Meanwhile, the PMD's Early Warning Centre for Heatwave in Karachi had predicted that maximum temperatures in most parts of Sindh, including Dadu, Sukkur, Larkana, Jacobabad, Shikarpur, Khairpur, Qambar Shahdadkot and Nawabshah, would remain between 48 degrees celsius and 50°C today.
Meanwhile, the maximum temperature in Hyderabad, Badin, Mirpurkhas, Umerkot and Tharparkar would range from 44°C to 46°C.
The heatwave would ease slightly between May 14 and 17 with a 3 to 4°C drop in temperatures but would intensify again afterwards.
Swathes of the country have been smothered by high temperatures since late April, in what the World Meteorological Organisation (WMO) has warned is consistent with climate change.
"This year we have jumped from winter right into summer," said PMD chief forecaster Zaheer Ahmad Babar.
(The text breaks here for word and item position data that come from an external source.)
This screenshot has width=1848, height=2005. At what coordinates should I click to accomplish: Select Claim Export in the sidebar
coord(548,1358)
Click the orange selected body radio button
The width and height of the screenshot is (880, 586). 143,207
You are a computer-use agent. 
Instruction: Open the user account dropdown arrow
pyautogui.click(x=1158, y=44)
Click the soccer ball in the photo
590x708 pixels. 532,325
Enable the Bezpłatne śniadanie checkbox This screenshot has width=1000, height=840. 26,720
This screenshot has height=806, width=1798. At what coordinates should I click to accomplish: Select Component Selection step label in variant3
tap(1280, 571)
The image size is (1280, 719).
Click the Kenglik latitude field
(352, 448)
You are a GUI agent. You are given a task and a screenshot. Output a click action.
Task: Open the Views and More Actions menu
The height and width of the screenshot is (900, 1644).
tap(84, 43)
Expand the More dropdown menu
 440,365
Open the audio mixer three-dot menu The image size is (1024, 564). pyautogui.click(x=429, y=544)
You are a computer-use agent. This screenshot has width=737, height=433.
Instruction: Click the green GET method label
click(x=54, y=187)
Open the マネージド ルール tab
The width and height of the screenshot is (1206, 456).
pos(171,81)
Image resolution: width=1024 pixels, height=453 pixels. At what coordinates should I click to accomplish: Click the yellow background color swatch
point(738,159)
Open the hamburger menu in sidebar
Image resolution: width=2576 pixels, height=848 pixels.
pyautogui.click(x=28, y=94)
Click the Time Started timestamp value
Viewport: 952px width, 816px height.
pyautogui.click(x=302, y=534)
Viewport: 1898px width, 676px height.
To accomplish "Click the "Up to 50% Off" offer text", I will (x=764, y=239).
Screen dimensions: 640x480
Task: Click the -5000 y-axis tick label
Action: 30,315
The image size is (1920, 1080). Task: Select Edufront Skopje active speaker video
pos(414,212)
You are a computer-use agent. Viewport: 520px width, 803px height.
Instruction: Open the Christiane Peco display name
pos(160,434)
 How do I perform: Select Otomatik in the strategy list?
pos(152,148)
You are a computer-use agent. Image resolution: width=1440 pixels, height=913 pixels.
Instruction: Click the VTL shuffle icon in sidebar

Pakistan has endured heightened heat waves since 2015, he said, focused in upper Sindh province and southern Punjab province.
"The intensity is increasing, and the duration is increasing, and the frequency is increasing," he told AFP.
The Punjab and Sindh governments have already directed departments to stay alert, asking them to take measures to minimise the impact of the hot spell.